Collected data
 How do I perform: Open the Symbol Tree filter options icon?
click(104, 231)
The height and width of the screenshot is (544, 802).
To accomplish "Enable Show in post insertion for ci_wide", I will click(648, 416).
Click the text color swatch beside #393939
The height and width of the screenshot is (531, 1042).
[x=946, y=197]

_Exercise directions_
Exactly as they appear above, write out the line containing "The height and width of the screenshot is (544, 802)." and each line that comes after it in the records.

_Answer to the exercise_
The height and width of the screenshot is (544, 802).
To accomplish "Enable Show in post insertion for ci_wide", I will click(648, 416).
Click the text color swatch beside #393939
The height and width of the screenshot is (531, 1042).
[x=946, y=197]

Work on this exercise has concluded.